Post a déjà une première idée de l’évolution de son parc informatique: «À l’avenir, nous devrions par exemple équiper chaque collaborateur d’un ordinateur portable, et donc, par ricochet, réduire sensiblement le nombre des postes fixes», anticipe Claude Olinger.

Le management et l’organisation générale des entreprises sont aussi amenés à évoluer dans le cas d’une poursuite du télétravail. Avec une condition préalable: former les managers, comme le reste des salariés, à ces nouvelles pratiques. «Du fait de la mise en œuvre du télétravail généralisé dans l’urgence, il a manqué une formation à ces nouveaux usages, pour les managers comme pour les autres collaborateurs», dé­plore Claude Olinger.

La NSPA s’y prépare également: «Le télétravail nécessite un changement de mentalité et même de culture à long terme. Il nécessite également l’apprentissage de quelques nouvelles compétences techniques et l’adaptation aux outils nécessaires à la continuité des activités.»

L’organisation même des sociétés nécessitera probablement d’être repensée, dans le sens d’une plus grande transversalité et d’un renforcement de la cul­ture d’entreprise. Au final, la possibilité d’un télétravail plus régulier permettrait à la fois aux entreprises de réaliser des économies de mètres carrés de bureaux, tout en attirant des talents et en améliorant leur efficacité opérationnelle.

Reste à revoir tous les plans de gestion de crise, qui peuvent désormais intégrer le télétravail à grande échelle comme une sérieuse option de continuité d’activité, et de ce fait, se passer de nombreux autres scénarios. «Les sociétés devraient investir davantage dans des solutions de télétravail agiles plutôt que dans de nouveaux plans de crise focalisés principalement sur l’infrastructure IT centrale (serveurs, réseaux, stockage, etc.). Cela réduira ainsi du même coup les risques opérationnels et les coûts de gestion des plans de crise. Il s’agit en effet de contrats sous-traités à des prestataires spécialisés, qui représentent des charges récurrentes non rentabilisées dans des scénarios tels que ceux que nous venons de connaître», affirme Philippe Bovy.

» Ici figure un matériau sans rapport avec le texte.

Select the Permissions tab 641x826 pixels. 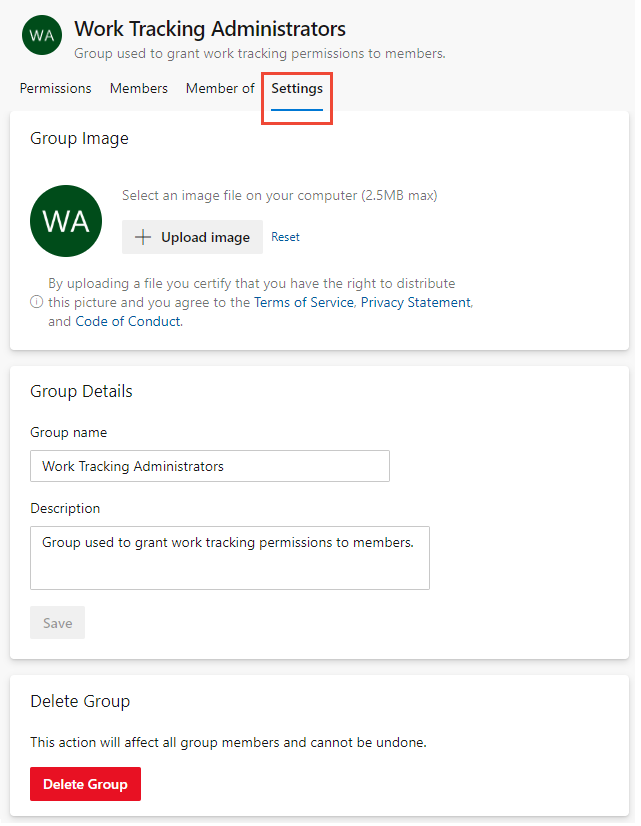click(55, 88)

Le défi du management à distance

«Les managers sont, in fine, responsables du résultat final du travail de leur équipe. Il est donc normal que le télétravail ait été pour eux une source d’inquiétude. En effet, le télétravail demande de leur part une forme de lâcher-prise, auquel ils ne sont pas forcément habitués», remarque Fabienne Dasnoy, de BGL BNP Paribas.

Quatre étapes peuvent être suivies pour gérer des équipes à distance, selon Mirna Korican, professeur associé à la Luxem­bourg School of Business, spécialiste des ressources humaines, lors d’un webinar le 17 avril.

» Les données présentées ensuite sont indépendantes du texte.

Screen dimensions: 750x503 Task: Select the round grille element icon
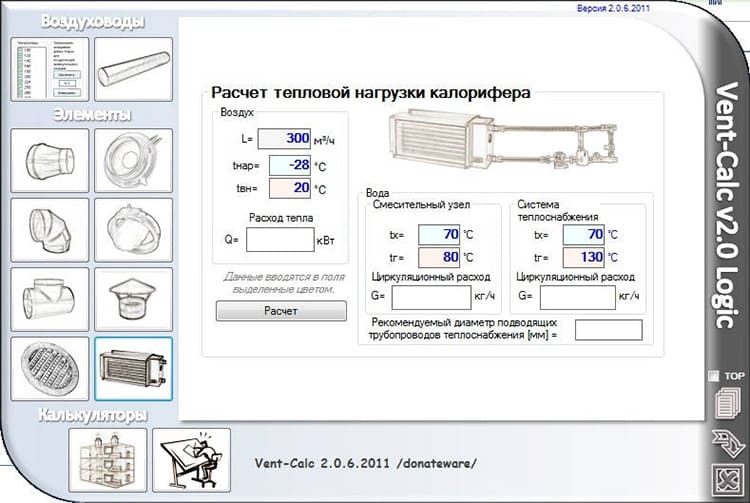pos(50,369)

Dans un premier temps, il s’agit de s’assurer du cadre de travail adéquat de ses équipes. Puis des bons comportements: «Les équipes ont besoin de savoir clairement quelles sont les règles à adopter à distance.» La collaboration est le troisième facteur-clé: les bonnes pratiques doivent être partagées.

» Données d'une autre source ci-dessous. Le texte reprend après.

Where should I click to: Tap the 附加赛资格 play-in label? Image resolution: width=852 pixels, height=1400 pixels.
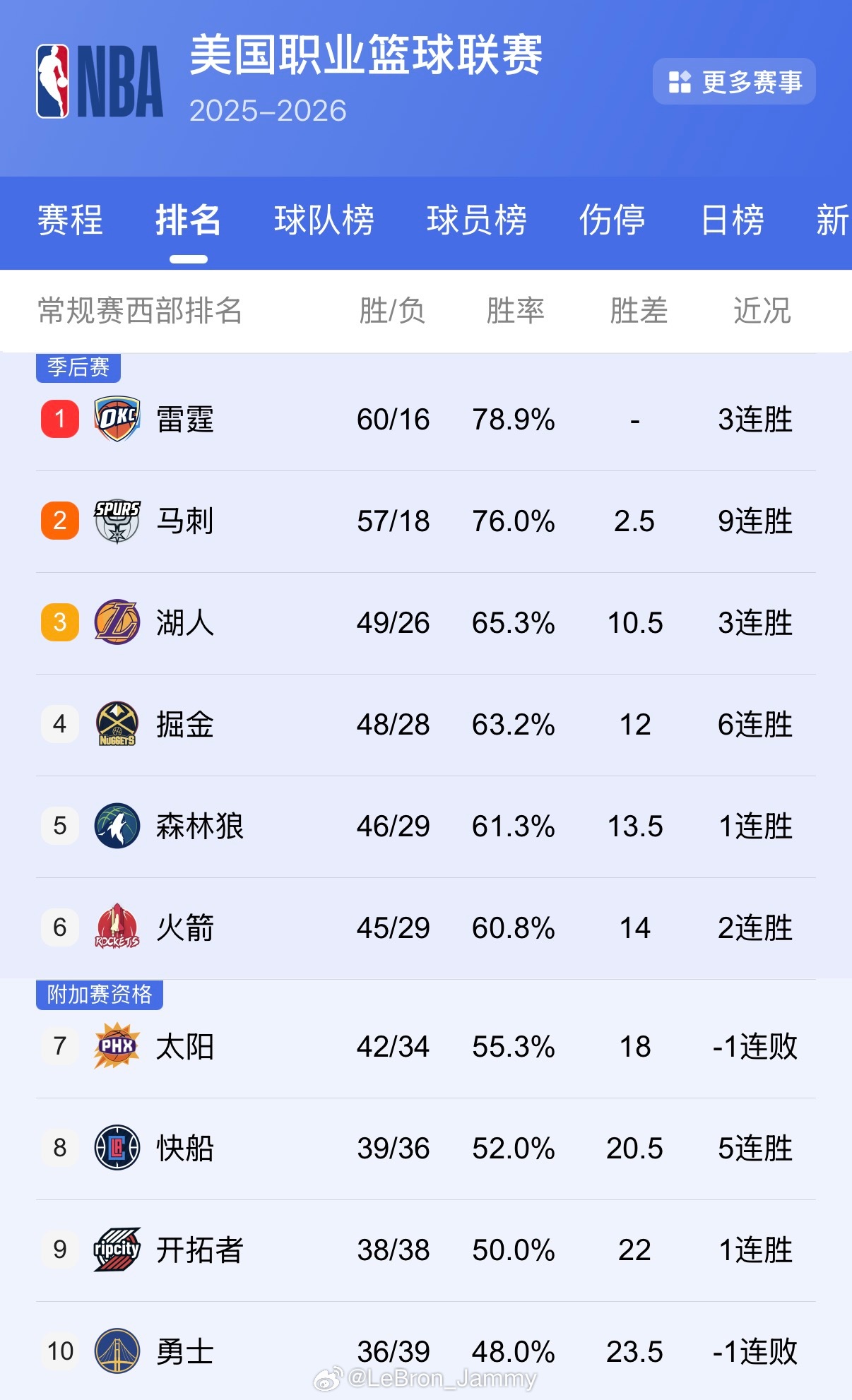(x=99, y=994)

La dernière phase est l’agilité. Certains outils peuvent aider à affiner son «télémanagement», ils analysent en temps réel la prise de parole. «Cela permet de se rendre compte des personnes qui sont moins engagées que d’autres, ou si vous-même, en tant que manager, monopolisez trop la parole», explique Mirna Korican.

«Demain, le ‘bon’ manager ne sera pas celui qui contrôle les heures de pointage de ses collaborateurs, mais celui qui réussit à distribuer équitablement à ses collaborateurs des objectifs à court et moyen terme, que chacun peut dé­cemment réaliser en 40 heures de travail par semaine.», assure Fabienne Dasnoy.